I was thinking maybe just maybe the pod I showed could be a Cross between a Moruga and Yellow 7, I got the Yellow seven seeds from Jamie(Romy6) and the Moruga! come from Jim Duffy, I was thinking possibly this pod may have been a cross between the 2, I still have it so we just may find out sometime in the future!
Again though, a pod that has formed from a cross-pollinated flower is still going to form true to that particular plants genetics (so you won't see any of the mixed genetics in that pod, even in the slightest, until after you grow out the seeds contained within the pod). Another example, if you cross pollinated a Bhut Jolokia flower with pollen from, say, a Douglah, the Bhut Jolokia flower is still going to form a Bhut Jolokia pod with absolutely no hint whatsoever that it was pollinated with pollen from the Douglah. It's not until you take the seeds from that pod and grow them out that you will see the results of the mixed genetics.
Think of the female plant as a mother, her pods as wombs and the seeds as babies. When a female gets pregnant, no part of her morphs into a mix of herself and the father, but rather the baby
within the womb is the product of mixed genetics. The same is with plants.
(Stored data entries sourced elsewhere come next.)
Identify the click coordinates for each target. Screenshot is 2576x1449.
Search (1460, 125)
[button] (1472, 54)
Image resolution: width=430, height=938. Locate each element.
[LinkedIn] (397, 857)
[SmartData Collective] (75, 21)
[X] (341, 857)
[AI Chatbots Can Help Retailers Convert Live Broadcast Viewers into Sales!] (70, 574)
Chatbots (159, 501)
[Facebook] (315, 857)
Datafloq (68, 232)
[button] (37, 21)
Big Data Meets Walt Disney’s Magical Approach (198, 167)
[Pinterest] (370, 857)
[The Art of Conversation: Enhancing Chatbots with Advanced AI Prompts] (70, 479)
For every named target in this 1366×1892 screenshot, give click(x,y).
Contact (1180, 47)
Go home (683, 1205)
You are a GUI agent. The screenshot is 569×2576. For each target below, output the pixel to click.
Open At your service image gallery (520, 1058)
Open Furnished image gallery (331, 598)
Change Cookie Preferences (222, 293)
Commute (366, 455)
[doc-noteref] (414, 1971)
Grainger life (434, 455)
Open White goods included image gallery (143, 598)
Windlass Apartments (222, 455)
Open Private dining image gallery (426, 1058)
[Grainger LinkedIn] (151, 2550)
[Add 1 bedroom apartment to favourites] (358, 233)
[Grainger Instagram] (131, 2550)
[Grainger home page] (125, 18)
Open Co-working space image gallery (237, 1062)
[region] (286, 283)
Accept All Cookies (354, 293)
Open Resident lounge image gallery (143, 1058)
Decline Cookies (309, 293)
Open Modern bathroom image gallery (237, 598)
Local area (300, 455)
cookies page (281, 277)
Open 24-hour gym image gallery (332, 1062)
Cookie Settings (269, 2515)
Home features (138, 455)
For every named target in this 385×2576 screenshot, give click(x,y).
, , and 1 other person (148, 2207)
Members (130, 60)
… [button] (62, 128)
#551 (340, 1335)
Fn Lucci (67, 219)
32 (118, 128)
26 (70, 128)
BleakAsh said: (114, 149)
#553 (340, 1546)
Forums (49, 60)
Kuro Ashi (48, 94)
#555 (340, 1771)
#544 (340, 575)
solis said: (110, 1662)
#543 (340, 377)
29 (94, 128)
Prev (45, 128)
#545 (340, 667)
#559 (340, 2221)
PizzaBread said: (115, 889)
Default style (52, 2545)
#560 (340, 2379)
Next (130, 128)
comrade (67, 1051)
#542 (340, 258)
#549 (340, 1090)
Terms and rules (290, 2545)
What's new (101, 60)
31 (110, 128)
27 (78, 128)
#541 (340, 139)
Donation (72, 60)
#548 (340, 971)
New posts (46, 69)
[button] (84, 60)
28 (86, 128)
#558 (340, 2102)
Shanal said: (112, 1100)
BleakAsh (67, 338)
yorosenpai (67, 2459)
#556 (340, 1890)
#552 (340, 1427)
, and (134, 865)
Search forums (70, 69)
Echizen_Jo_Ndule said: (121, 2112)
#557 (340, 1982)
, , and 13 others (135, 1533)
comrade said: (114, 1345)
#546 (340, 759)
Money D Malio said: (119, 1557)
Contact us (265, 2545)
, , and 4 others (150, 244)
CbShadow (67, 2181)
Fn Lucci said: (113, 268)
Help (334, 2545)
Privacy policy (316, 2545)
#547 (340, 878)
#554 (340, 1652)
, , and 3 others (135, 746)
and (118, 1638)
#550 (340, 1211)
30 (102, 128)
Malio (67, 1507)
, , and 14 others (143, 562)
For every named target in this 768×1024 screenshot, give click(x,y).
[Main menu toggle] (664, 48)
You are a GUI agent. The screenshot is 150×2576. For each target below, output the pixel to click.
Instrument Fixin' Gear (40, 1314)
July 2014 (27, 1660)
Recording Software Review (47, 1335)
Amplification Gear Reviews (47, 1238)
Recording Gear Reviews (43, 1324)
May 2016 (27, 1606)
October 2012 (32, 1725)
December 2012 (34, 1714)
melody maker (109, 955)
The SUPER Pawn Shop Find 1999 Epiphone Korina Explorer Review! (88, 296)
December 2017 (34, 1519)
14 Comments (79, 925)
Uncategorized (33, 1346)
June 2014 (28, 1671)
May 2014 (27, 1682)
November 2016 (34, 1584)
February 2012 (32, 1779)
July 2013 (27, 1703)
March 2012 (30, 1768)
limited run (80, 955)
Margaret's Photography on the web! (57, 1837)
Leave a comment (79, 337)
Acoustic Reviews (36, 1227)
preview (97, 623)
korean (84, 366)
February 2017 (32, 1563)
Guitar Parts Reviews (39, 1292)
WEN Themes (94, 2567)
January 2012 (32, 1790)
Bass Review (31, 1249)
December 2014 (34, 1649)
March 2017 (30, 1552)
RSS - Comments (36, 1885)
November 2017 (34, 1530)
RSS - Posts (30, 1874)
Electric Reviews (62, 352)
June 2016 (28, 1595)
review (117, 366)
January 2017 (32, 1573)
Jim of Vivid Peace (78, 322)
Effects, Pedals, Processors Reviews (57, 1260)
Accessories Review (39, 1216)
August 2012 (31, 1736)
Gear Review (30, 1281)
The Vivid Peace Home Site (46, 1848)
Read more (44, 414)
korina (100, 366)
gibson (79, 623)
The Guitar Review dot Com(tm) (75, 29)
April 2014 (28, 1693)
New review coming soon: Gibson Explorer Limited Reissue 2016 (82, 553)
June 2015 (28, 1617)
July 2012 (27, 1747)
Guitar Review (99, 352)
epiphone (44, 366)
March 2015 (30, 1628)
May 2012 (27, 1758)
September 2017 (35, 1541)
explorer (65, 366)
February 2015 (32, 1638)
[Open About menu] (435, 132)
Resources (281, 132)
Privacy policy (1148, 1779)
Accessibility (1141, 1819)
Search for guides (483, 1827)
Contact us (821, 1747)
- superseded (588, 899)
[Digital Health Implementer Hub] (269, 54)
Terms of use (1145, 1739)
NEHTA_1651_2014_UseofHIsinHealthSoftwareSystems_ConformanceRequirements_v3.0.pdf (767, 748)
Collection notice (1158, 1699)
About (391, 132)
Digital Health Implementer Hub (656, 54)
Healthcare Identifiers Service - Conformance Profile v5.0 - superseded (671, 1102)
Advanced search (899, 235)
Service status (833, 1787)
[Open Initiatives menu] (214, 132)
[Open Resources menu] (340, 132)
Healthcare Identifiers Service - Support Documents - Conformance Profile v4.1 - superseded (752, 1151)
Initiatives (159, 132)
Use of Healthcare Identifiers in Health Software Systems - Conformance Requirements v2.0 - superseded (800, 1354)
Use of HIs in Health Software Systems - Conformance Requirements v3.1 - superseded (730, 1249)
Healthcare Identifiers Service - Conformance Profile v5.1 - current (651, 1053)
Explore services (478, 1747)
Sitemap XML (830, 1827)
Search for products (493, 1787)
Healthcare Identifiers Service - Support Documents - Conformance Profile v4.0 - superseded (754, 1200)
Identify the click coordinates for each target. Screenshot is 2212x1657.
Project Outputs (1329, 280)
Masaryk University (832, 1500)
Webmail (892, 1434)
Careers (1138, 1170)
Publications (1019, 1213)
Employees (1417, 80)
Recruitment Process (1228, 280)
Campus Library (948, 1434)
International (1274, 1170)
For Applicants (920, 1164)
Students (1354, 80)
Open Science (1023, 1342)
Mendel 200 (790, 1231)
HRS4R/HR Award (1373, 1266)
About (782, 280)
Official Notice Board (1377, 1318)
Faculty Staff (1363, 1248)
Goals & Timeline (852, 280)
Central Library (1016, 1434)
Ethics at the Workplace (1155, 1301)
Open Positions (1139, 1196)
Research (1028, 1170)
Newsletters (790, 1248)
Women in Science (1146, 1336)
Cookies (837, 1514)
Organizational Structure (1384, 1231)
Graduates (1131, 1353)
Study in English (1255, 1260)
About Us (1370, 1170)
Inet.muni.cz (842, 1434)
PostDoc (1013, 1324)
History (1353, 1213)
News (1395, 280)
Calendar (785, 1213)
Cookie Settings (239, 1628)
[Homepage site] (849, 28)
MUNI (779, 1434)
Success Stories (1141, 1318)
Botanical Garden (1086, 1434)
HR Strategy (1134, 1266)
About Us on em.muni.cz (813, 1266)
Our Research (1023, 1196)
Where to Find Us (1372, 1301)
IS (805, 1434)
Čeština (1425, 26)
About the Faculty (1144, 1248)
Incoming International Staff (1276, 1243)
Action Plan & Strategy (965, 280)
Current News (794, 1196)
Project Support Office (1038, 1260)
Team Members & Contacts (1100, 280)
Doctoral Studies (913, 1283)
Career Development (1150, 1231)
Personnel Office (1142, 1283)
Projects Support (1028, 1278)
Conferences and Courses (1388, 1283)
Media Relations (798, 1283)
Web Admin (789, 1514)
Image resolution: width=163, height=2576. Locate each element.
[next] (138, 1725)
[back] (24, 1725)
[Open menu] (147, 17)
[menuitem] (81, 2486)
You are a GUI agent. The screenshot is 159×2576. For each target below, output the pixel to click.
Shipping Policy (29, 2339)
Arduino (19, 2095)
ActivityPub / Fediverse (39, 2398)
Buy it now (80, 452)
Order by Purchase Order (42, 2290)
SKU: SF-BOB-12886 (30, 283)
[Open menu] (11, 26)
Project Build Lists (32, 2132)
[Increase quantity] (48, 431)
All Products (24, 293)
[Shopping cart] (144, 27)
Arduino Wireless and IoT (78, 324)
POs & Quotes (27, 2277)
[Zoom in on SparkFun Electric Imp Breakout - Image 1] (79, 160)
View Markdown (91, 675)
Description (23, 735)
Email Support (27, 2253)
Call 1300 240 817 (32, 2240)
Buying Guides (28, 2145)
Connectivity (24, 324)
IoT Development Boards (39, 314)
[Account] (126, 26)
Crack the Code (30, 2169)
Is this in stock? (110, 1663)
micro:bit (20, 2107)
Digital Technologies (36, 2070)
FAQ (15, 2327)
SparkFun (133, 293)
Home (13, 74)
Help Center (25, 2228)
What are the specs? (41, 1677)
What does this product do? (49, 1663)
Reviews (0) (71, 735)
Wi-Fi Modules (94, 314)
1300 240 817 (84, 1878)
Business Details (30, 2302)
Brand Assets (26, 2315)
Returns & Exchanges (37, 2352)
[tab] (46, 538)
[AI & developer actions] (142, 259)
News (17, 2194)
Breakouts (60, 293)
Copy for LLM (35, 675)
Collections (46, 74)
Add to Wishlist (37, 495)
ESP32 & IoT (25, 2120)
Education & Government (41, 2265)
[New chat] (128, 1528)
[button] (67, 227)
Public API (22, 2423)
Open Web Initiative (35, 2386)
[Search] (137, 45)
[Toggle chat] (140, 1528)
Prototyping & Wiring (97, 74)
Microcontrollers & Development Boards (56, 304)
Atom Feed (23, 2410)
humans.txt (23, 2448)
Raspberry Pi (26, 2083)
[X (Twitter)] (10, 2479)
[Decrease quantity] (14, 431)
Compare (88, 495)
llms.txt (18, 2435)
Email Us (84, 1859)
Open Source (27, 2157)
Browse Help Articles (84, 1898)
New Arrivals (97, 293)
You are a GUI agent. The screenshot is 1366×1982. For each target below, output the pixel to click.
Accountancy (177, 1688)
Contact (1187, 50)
Cross-pollination doesn't cause the pod on the mother plant to morph into a mix of herself and the father. The pod will still grow true to the mother's own genetics (and in no part the father's).
Makes sense?
In reality, if your Y7 wasn't isolated and was grown near TS Moruga plants, the chance of cross-pollination is certainly there. However, if such is the case that cross-pollination
did occur on that particular pod, the wrinkles you are seeing are absolutely no indication. The plant would have produced the same pod even if it was pollinated with it's own pollen.